Data taken from a collection:
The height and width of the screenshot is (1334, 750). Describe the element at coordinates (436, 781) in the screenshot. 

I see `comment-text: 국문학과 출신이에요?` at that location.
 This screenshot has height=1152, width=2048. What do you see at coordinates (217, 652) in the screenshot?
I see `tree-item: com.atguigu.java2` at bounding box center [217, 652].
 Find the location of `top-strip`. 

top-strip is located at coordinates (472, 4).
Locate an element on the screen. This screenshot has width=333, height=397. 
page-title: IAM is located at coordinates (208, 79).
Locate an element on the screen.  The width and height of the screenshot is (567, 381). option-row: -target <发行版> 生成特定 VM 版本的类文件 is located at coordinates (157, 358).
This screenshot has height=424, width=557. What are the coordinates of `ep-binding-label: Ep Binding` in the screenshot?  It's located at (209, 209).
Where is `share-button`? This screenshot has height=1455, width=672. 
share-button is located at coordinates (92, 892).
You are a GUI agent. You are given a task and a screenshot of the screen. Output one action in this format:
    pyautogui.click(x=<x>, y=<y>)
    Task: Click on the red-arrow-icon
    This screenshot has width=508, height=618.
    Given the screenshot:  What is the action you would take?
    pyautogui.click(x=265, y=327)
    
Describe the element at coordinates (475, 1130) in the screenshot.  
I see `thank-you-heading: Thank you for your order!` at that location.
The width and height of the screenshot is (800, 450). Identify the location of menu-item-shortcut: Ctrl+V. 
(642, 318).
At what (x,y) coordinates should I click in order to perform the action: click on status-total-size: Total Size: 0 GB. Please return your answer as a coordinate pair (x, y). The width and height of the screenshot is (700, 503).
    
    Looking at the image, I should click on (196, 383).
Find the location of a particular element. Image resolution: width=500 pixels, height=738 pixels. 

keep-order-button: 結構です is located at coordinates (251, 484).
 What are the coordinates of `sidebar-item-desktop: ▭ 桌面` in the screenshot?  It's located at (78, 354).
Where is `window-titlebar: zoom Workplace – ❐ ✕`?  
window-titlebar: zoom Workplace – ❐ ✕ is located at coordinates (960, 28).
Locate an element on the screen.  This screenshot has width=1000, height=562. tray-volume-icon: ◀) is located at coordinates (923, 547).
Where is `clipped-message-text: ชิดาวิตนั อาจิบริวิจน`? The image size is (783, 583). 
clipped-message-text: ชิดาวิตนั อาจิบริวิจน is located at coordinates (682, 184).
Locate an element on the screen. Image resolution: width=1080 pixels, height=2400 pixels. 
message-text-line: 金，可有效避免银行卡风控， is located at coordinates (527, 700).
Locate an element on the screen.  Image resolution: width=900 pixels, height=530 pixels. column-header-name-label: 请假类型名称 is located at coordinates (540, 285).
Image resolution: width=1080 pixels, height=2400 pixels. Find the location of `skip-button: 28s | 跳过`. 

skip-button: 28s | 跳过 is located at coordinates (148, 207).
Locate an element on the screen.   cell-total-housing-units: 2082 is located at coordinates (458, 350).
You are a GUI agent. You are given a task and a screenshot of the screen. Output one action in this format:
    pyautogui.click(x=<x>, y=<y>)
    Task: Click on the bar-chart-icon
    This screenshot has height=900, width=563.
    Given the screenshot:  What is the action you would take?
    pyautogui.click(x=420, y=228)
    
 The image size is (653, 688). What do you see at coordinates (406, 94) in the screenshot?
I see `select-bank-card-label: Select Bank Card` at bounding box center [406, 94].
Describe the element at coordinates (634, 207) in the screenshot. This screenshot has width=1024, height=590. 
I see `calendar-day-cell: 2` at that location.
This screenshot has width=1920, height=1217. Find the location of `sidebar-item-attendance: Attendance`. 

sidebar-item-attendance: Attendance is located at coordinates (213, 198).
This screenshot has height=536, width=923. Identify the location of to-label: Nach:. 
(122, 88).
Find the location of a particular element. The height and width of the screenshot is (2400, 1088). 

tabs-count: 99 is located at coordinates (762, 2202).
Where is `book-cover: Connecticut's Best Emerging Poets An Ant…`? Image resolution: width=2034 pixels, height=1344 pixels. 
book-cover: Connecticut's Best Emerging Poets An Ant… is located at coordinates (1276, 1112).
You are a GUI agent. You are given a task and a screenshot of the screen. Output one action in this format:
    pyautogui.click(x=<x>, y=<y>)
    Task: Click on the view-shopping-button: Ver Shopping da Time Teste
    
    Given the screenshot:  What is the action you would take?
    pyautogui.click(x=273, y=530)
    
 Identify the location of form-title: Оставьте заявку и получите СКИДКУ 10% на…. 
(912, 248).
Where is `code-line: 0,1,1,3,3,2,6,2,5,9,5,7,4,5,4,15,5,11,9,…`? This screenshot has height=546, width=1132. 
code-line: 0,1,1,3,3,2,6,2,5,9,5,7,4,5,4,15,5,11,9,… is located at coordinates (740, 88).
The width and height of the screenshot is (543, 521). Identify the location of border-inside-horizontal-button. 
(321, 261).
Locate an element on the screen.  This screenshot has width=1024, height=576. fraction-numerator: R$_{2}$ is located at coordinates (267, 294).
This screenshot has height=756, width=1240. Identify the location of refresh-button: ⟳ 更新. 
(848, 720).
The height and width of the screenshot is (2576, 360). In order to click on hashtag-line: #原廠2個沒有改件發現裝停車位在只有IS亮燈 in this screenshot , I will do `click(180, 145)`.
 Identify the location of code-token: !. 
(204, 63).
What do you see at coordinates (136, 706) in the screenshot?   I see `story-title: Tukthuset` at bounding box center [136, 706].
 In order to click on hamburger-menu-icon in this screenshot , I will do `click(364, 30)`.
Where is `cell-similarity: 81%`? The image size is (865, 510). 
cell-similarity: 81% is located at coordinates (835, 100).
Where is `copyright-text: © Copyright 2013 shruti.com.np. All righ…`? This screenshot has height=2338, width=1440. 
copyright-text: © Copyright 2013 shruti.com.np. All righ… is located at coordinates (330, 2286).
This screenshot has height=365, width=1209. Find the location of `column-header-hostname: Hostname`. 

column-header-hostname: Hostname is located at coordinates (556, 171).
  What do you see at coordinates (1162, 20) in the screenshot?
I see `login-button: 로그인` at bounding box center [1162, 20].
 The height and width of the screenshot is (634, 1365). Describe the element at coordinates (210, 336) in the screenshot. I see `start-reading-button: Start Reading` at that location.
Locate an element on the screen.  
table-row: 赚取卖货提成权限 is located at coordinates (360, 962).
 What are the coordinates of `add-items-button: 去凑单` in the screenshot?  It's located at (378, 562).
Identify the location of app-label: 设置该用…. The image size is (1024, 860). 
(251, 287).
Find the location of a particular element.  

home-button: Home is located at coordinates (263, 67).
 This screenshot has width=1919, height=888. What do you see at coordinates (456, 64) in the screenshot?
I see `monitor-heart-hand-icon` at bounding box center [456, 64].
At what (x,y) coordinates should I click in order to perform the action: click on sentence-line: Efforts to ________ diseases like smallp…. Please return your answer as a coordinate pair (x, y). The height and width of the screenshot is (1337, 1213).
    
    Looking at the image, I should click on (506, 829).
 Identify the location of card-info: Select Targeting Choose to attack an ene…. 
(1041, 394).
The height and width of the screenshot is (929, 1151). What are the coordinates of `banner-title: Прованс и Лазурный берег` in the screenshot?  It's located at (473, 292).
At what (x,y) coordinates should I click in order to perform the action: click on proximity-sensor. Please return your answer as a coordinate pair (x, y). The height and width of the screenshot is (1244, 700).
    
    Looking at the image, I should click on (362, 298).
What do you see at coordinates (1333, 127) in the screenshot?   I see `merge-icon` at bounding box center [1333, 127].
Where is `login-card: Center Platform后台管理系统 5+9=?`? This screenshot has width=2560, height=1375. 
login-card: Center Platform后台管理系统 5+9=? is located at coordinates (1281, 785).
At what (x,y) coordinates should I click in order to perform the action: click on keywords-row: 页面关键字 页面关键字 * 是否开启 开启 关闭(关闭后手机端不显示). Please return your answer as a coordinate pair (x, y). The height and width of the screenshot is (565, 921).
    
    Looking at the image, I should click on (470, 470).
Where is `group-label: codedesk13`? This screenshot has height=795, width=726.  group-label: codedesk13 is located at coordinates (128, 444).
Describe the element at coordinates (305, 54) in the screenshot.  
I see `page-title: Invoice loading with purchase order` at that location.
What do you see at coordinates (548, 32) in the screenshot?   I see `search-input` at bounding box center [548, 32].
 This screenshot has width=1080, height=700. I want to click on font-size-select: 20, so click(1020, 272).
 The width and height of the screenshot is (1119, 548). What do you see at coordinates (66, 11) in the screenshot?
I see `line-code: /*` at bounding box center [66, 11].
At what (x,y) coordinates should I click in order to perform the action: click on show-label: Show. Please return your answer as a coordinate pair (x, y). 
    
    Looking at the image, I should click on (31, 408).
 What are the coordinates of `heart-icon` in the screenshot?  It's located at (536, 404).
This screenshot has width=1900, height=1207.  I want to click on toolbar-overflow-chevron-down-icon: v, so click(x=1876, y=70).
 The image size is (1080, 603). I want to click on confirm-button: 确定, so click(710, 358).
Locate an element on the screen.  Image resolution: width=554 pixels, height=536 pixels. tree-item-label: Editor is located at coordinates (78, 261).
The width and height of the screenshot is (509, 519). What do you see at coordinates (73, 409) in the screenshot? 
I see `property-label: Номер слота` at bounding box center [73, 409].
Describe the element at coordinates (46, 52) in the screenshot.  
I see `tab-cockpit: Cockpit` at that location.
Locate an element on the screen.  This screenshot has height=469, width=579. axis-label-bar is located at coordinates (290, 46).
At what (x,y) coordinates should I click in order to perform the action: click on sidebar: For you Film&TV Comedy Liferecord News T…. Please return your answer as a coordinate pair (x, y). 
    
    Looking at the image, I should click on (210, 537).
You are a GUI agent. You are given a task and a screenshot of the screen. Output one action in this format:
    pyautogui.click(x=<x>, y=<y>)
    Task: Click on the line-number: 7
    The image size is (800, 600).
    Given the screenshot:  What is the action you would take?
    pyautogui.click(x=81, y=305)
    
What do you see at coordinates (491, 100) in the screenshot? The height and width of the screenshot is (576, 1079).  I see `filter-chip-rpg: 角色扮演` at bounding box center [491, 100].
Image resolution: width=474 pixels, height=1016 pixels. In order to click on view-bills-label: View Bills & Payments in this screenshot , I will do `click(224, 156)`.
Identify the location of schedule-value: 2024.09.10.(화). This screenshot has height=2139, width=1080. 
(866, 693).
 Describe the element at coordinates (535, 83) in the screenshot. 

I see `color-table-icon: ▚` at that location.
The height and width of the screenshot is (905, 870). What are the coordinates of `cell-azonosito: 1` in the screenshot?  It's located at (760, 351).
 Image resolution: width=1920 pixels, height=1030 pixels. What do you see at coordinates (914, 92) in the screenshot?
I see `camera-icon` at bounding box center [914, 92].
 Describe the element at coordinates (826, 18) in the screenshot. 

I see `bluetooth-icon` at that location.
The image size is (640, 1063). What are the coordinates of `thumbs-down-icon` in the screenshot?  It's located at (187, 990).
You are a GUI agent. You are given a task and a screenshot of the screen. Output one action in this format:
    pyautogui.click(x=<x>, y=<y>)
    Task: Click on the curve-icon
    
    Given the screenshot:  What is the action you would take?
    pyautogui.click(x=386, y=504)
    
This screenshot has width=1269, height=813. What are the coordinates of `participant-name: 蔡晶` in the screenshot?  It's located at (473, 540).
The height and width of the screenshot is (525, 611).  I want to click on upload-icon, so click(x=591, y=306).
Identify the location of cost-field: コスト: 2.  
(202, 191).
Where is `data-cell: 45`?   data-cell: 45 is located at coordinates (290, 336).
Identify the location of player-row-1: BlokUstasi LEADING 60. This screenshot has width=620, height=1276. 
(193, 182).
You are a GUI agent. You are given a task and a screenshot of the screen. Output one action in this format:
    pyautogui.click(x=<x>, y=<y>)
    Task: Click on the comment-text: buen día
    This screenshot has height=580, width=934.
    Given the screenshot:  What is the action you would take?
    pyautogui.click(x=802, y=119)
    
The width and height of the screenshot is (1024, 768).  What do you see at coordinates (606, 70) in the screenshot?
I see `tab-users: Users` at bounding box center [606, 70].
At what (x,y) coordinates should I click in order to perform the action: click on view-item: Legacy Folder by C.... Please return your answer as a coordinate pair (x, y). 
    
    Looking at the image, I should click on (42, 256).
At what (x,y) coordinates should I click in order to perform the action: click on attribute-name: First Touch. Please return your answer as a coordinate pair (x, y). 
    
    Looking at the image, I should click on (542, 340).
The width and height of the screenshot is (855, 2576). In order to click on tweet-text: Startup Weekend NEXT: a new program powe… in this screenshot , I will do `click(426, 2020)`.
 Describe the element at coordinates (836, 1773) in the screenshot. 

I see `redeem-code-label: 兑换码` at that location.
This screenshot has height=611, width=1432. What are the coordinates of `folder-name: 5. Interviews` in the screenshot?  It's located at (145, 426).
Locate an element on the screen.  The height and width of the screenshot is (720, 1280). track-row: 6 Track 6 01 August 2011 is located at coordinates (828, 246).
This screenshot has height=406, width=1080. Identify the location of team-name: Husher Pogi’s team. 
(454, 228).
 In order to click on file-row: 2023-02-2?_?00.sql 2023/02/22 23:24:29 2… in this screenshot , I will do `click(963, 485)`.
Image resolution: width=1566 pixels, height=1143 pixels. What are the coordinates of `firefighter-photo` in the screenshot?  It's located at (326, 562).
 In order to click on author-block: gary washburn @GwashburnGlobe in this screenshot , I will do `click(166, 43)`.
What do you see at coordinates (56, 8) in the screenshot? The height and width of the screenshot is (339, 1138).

TASK DIRECTIONS: Please copy the records from the start through the line containing "top-strip is located at coordinates (472, 4).", with "Describe" changed to "Identify" and nothing else altered.

TASK OUTPUT:
The height and width of the screenshot is (1334, 750). Identify the element at coordinates (436, 781) in the screenshot. 

I see `comment-text: 국문학과 출신이에요?` at that location.
 This screenshot has height=1152, width=2048. What do you see at coordinates (217, 652) in the screenshot?
I see `tree-item: com.atguigu.java2` at bounding box center [217, 652].
 Find the location of `top-strip`. 

top-strip is located at coordinates (472, 4).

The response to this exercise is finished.